Standards Compliant Solution for 302 Web Page Hijacking
The HTTP Content-Location header is a standards compliant solution for the 302 web page hijacking problem. Depending on how it’s evaluated, it can be effective as either an HTTP header, or as an HTML meta tag. If two different locations provide conflicting Content-Location data, then priority should be given to the information that was most likely generated by the person that controls the content.
It’s only effective if the Content-Location header from the domain that actually serves the content overrides any Content-Location header served with a redirect.
For example:
Googlebot finds a 302 redirect on hijacker.com that points to a page on v1.magicbeandip.com. Hijacker.com includes a Content-Location header pointing to a url on hijacker.com with the redirect, trying to fool Googlebot into thinking that the content actually does belong to them.
Googlebot follows the redirect to the page on v1.magicbeandip.com. My server actually serves the page content, but also includes a Content-Location header that points to a url on v1.magicbeandip.com. Since my server actually served the content, it’s more likely that my Content-Location header is correct, so my header should be used to determine the canonical url of the content.
Virtually all existing web pages don’t currently have a Content-Location header, so Googlebot can’t allow the canonical url of pages that don’t contain a Content-Location header to be changed by other domains. A Content-Location header should only be able to successfully specify a different canonical url if both urls provide a Content-Location header pointing to the same place. So in order for content from v1.magicbeandip.com to be canonicalized to hijacker.com, both domains have to send Googlebot Content-Location information pointing to the same place.

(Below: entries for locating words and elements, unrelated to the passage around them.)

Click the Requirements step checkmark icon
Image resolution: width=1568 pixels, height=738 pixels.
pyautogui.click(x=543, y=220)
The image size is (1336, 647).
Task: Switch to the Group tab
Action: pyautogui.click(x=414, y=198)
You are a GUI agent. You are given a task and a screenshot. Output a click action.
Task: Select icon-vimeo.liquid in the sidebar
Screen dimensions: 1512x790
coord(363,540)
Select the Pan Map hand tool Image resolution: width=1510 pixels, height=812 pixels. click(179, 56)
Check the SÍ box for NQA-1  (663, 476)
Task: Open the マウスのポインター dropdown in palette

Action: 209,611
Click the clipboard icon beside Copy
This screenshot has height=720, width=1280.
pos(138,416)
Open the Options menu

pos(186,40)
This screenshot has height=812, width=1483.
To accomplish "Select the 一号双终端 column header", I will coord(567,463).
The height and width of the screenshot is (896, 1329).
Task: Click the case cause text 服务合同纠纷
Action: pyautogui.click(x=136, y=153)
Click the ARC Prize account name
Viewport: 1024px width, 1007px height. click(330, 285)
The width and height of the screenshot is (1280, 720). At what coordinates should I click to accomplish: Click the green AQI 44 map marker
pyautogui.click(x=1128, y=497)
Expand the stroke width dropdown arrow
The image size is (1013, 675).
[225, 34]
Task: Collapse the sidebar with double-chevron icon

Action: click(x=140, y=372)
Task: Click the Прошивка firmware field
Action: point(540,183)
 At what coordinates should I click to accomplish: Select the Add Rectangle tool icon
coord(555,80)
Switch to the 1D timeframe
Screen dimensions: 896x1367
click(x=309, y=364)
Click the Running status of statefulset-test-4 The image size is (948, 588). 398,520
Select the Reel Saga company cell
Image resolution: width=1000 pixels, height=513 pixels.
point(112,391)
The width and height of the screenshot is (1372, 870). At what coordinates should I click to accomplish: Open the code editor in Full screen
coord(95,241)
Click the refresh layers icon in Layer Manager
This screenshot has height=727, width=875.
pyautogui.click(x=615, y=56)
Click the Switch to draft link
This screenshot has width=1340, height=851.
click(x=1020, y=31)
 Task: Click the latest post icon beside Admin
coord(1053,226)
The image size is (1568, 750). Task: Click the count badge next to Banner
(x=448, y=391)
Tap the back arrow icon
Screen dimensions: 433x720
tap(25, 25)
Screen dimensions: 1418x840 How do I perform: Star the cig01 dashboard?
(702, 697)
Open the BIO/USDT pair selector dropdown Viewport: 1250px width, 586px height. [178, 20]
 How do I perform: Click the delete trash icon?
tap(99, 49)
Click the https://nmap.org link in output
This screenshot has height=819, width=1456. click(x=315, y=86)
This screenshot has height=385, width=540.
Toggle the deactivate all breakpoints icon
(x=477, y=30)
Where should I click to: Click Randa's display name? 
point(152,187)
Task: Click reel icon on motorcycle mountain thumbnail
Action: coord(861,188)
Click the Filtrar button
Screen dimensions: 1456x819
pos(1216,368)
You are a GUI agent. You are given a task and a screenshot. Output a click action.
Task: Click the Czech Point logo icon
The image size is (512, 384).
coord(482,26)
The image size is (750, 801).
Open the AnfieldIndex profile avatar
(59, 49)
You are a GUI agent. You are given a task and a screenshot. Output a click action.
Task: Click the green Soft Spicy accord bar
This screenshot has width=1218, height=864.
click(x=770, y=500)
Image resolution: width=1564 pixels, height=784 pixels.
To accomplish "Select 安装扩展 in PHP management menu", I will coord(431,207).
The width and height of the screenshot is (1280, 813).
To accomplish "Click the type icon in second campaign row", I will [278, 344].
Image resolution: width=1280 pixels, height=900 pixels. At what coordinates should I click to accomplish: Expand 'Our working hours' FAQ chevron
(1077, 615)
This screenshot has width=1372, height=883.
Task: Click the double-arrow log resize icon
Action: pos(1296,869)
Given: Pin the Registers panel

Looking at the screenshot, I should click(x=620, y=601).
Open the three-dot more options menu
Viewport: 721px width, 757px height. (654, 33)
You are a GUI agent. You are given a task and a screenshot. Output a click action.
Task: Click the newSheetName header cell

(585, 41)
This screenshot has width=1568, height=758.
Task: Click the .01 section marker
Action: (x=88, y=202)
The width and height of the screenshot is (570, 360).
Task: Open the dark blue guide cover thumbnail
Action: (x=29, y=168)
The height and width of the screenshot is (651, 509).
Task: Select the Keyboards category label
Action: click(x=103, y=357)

HTML Content-Location Meta Tag
In order to be effective, the Content-Location data from the person that controls the content must be used. Following this train of thought, it’s logical to recognize Content-Location data from an HTML meta tag as well.
<meta http-equiv="Content-Location" content="http://v1.magicbeandip.com/mycontent.html">
Since it’s very easy for the person controlling the content to create a meta Content-Location tag, this information should be given the higher priority than a Content-Location header served by either the same or different domains. And again, it can’t specify a url on a different domain unless both domains agree. If hijacker.com includes a Content-Location meta tag with a Refresh meta tag, then my domain must provide the same Content-Location information in order for it to be successful.
It Works, But There’s an Easier Way
Specifying the full url with a Content-Location header works, but adds another level of complexity to managing websites. In order to simplify things, I suggest creating a way to specify only the domain the content belongs to, instead of the full url. Determining the correct canonical url would be left up to Googlebot as long as the result is in the specified domain.
For example you could use an “X-Content-Domain” header and meta tag that would be prioritized the same way as I’ve outlined for the Content-Location header. The intent being to give priority to the information that was most likely provided by the person in control of the content.
If I had to choose one or the other I think I would choose X-Content-Domain over Content-Location.
June 3rd, 2005 at 8:15 am
Did you pull the X-Content-Domain out of a hat or something? Googling for it provides TWO results, one being this website. It does not exist in the W3C HTTP specification docs either.
YHBH YHL HAND
HopeSeekr of xMule
http://www.incendiary.ws/
http://www.xmule.ws/
June 3rd, 2005 at 10:29 am
Just to avoid confusion, I don’t know of any search engines that currently use “Content-Location” or “X-Content-Domain” to canonicalize urls. This is intended as a proposal.
I suggested using “X-Content-Domain” as an http header extension allowed by rfc2616 to make it simpler for webmasters to manage.
The problem in page hijacking is that the content gets assigned to the wrong domain. Specifying the full url, as required by the “Content-Location” header, is more information than is necessary to solve the problem.
June 3rd, 2005 at 2:32 pm
O! I’m sorry. You’re advocating the adoption of a new HTTP header … Unfortunately this would take months, if not years, to implement widely enough to fix the problem i’m afraid. In the words of Spong Bob: “Good luck with that.”
-hope-
June 3rd, 2005 at 4:24 pm
Do I think this is the best solution? No.
If Google implimented it, would people start using it? Yes. (Look at the nofollow attribute)
It would be nice if Google did something to resolve the problem, but I’m not going to hold my breath. At least they can’t claim standards compliance as a reason for avoiding it anymore.
June 8th, 2005 at 10:56 am
There is a best solution…
Create a The search engines would run a MD5sum on the hostname for any given page and verify that this matches the hash provided in the sitehash. If not, it is not authorative.